The largest U.S. wireless carriers, Sprint PCS, AT&T Wireless, and Verizon Wireless, offer dozens of games. Hundreds of thousands of U.S. customers already play simple phone-embedded games, such as the Hangman word game or Wireless Pets, an animated program allowing users to select a virtual pet and care for it by shopping for its food and taking it to shows.
The hottest games, though, take full advantage of the multiplayer, interactive environment of the wireless Web. Gladiator, a fighting game in which players challenge each other to head-to-head arena combat and grow stronger with each win, is the most popular game on Sprint's network.
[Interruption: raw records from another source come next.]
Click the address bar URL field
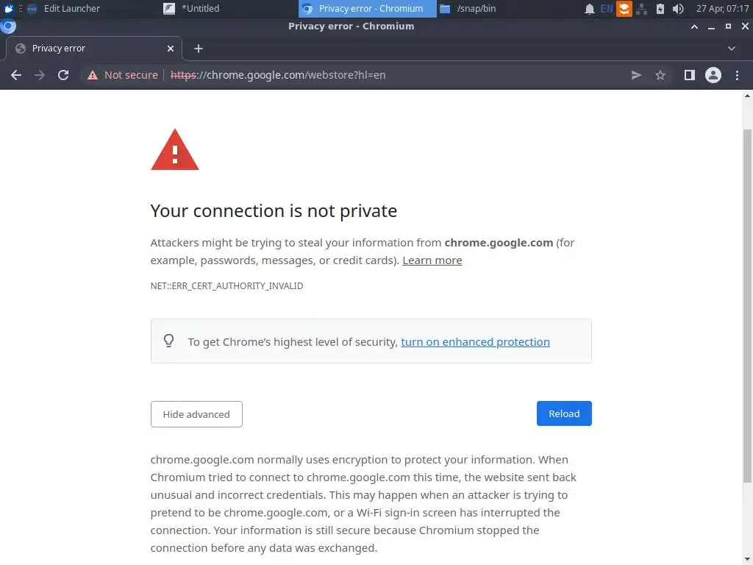 (368, 75)
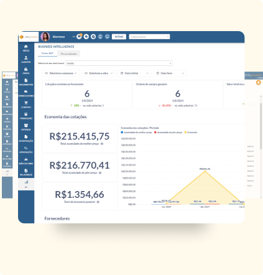This screenshot has height=275, width=263.
Task: Open Financeiro calculator icon in sidebar
Action: point(26,116)
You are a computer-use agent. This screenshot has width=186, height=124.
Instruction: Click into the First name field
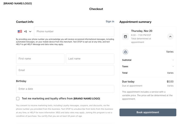tap(40, 59)
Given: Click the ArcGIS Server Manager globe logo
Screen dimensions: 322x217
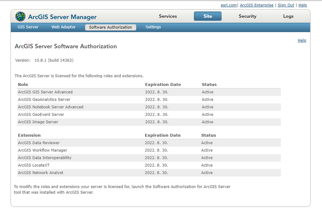Looking at the screenshot, I should [20, 16].
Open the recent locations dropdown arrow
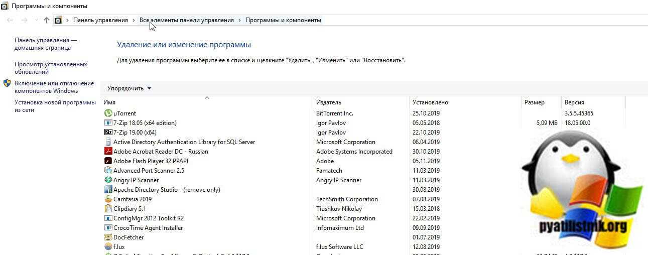This screenshot has height=255, width=648. tap(36, 20)
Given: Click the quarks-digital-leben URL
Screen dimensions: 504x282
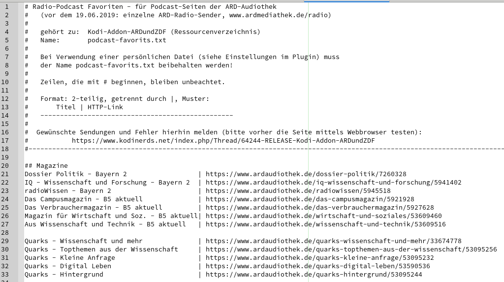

The game brought in more than 3.2 million extra minutes of airtime in the first three months after it launched in October, 2000.
Meanwhile, Japanese phone users have been reported to skip out of meetings when they receive a virtual bite in the interactive fishing game Fisupeli, the most popular mobile game in Japan. Targeted at the youth market, Fisupeli is hooking plenty of adults, too.
Although wireless games hold tremendous promise, the field is already crowded and lacks a tried-and-true business model. Two possibilities include charging users monthly subscription fees and giving winners points that go toward airtime discounts, with carriers profiting on the extra minutes used. "It's very much up in the air as to who is going to make money off of wireless games entertainment," says Knox Bricken, wireless analyst with Yankee Group.
Another problem: Clunky wireless handsets with better color capabilities and larger screens have to be adopted for wireless games. And wireless companies and game developers must wait for the phase-out of the still-prevalent slow networks that allow for only crude games. But as carriers increase their networks' speeds from 9.8 kilobits per second to 50, wireless games should become more attractive and complex as developers take advantage of the extra juice.
Some analysts also contend games won't prove a panacea for all that 3G investment. "It's far-fetched to expect that wireless gaming on the phone will justify the costs of 3G implementation," says Forrester Research analyst Charles Golvin, who admits gaming will nevertheless play a big role. That said, the precedent for a hefty game industry is clear: If the carriers, game makers, and handset manufacturers can find millions of people who think like Bjorn Idren, they might win -- big time.